Stuff to look at and think about ...

The Beat Goes On

Now for a word from our sponsors, or a small word of self-promotion. (Also cultural promotion, for that matter). “The Record” has opened at the Nasher Museum at Duke Univeristy. While few of you may get there, all of you should check it out. Dedicated to the crossover between music and art, the catalogue includes my essay from Frieze on the cover Robert Rauschenberg did for the Talking Heads’ Speaking in Tongues. 

The book also includes contributions by another Catskills writer Luc Sante and cultural impresario (and once years ago my landlord) Carlo McCormick. The exhibit itself features Jasper Johns and Christian Marclay as well as Jeroen Diepenmaat’s “Pour Des Dents d’un Blanc Eclatant et Saines,” shown here, and Dario Robleto’s moving, mournful piece below, “Sometimes Billie Is All That Holds Me Together.”

Robleto took Billie Holiday records, pressed the vinyl into buttons and painted them, then sewed them onto shirts missing buttons found at thrift stores and other places. Once the shirt had all its buttons, he gave it back to the thrift shops or returned it to where he’d found it originally. “Sometimes Billie…” is also the back cover to Yo La Tengo recent (and excellent) album “Popular Songs.” Indeed, what goes around, comes around and “The Record” is up until February 6, 2011.

S’MORE SEX

 (photo by Colin Purrington)

Recently we had relatives visiting from the UK and introduced them to the joys of S’mores. (For those who don’t know, this is graham crackers, chocolate and melted marshmallow). I explained the history of said that one of the key ingredients the graham cracker was designed to curb sexual appetites.

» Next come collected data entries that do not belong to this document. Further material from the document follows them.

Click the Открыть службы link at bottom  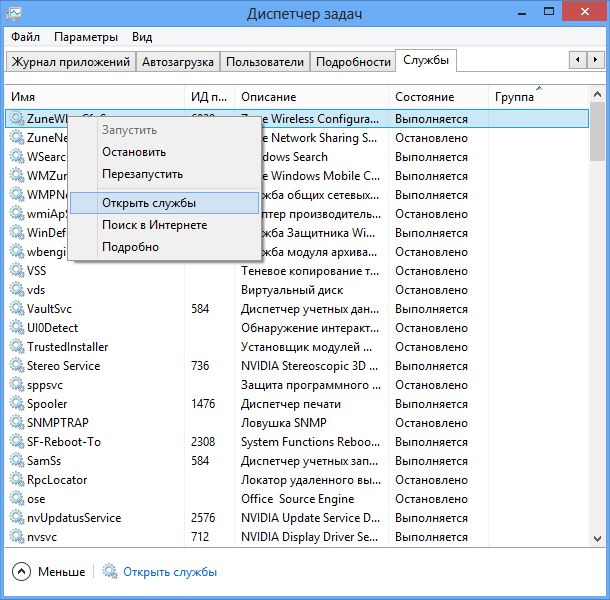pos(170,572)
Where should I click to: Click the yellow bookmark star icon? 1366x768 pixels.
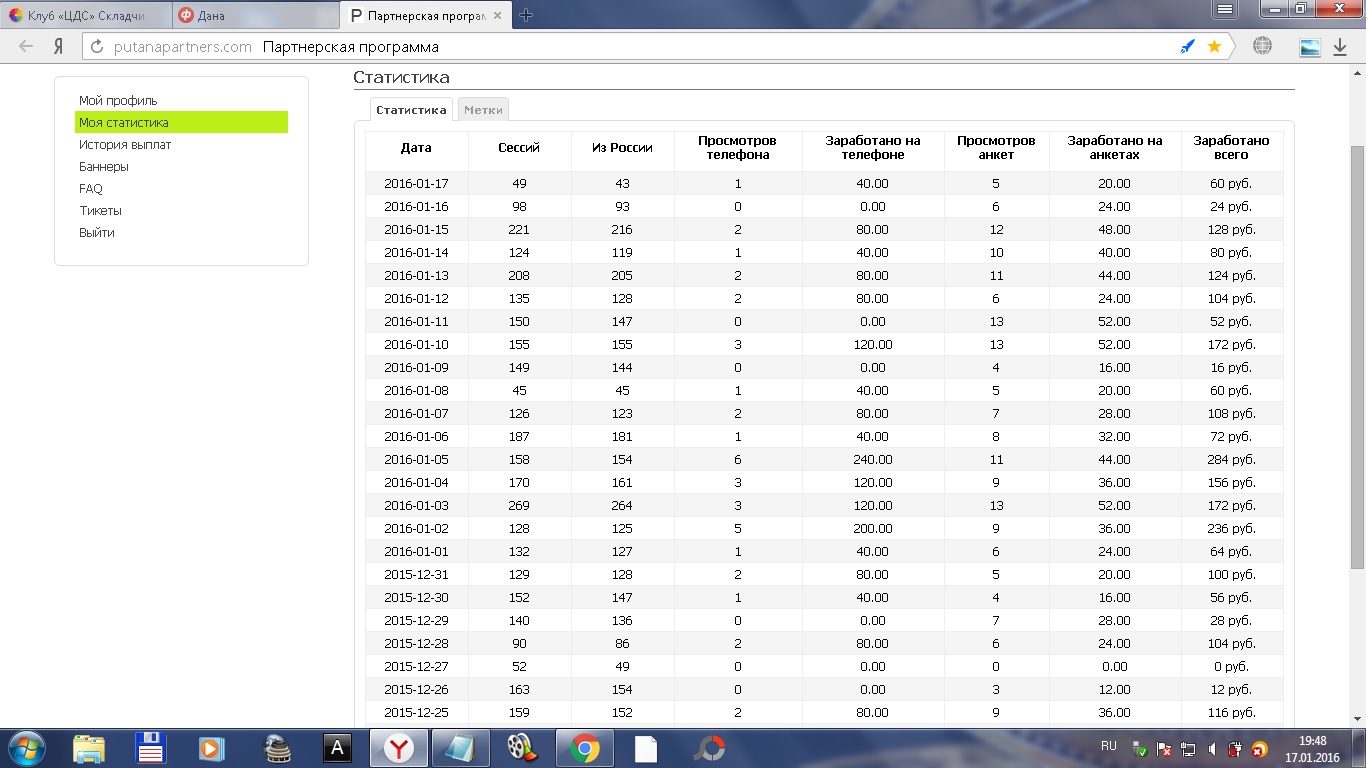(1214, 47)
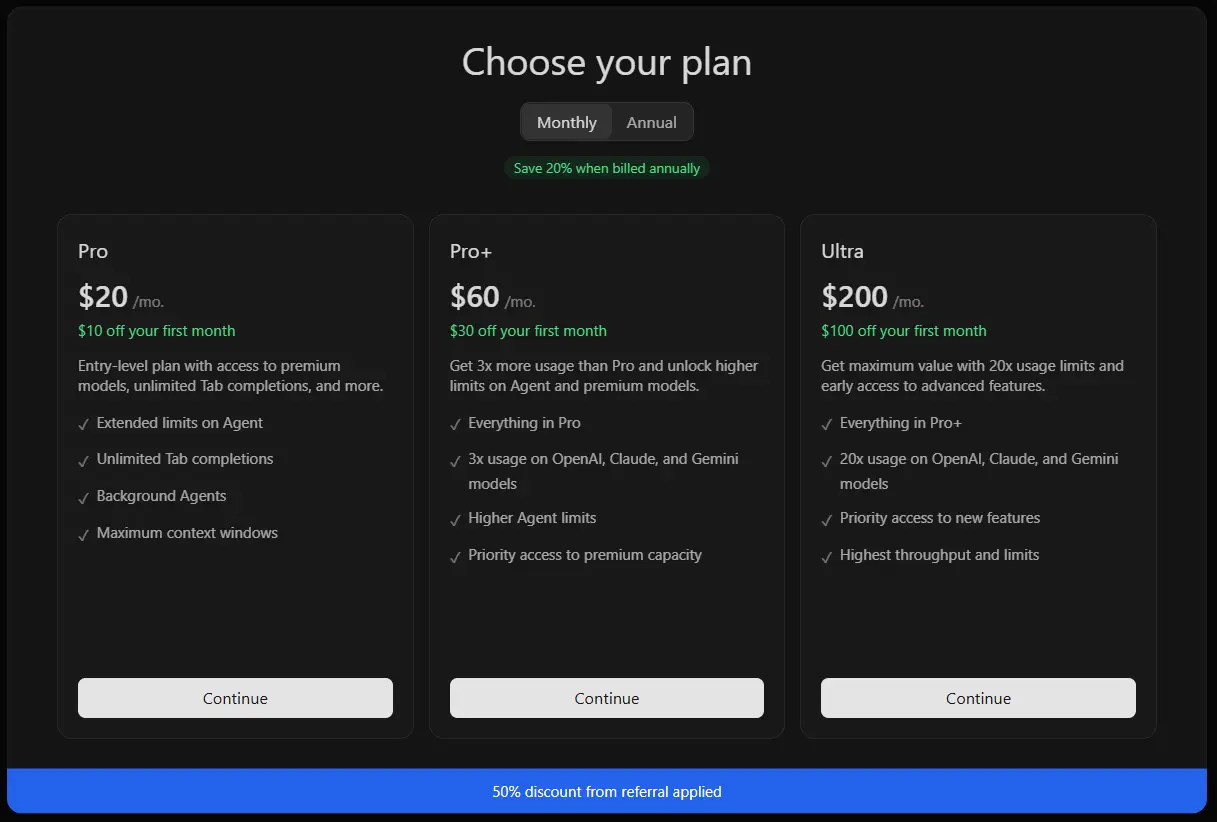Click the checkmark beside Everything in Pro
This screenshot has width=1217, height=822.
click(456, 424)
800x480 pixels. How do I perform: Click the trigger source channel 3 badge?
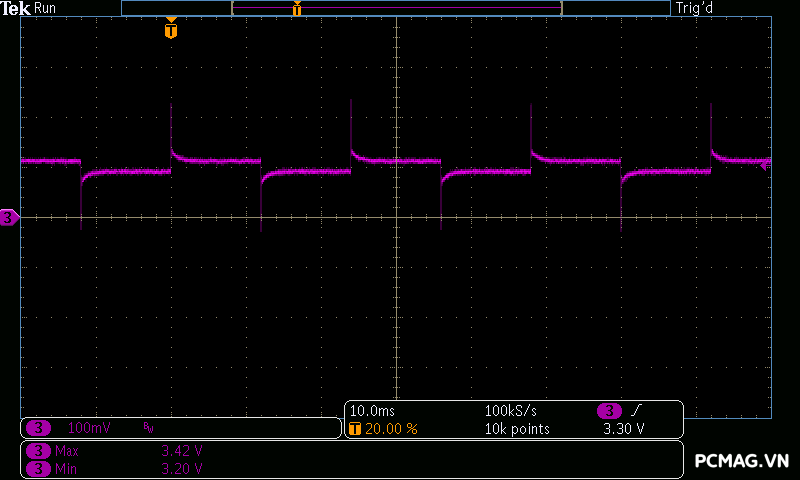tap(609, 411)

            Now I’ve had a long held interest in the social history of sex, and the graham cracker (GC) definitely comes under that category. In flavor it’s akin to the British digestive biscuit, and like some of our best cultural and culinary creations they were both designed for to fix big problems. Digestives as the name implies being a cure for upset stomachs. People thought they had antacid properties and now McVities sells theirs with a disclaimer. (Imagine the poor soul who eats a whole package hoping, waiting, to feel better…) Meanwhile the GC itself was meant to stop people masturbating. Indeed – and not in that way that ice cream companies sometimes advertise decadent flavors to ladies as a replacement for a lover.

            In 1829 Dr Sylvester Graham was a Presbyterian minister, advocating a bland diet. Its adherents could eat whole wheat and no meat, lots of fruits and vgetables, no spices and only sparing amounts of butter. (Makes you wonder what people will say about Atkins in 100 years time). From the 1830s to 1941 the poor students at Oberlin College were forced to follow the diet. (You can only imagine it lead to more masturbation the food is so dull).

            Graham’s enduring cultural legacy is the eponymous cracker, made now from white flour (bad in his book) and corn flakes.  Dr John Kellogg was Grahamite and together with his brother made corn flakes as part of the Graham Diet.

Likewise, marshmallows also had a “healthy” origin. Made first from the mallow plant (it grows here in the sticks as a roadside wildflower) it was a cure for the sore throat, though early on, the Egyptians were serving it up as candy too using mallow root sap. Making the candy was labor intensive so in the 19th century French candy makers replaced that sap with gelatin, egg whites and corn starch.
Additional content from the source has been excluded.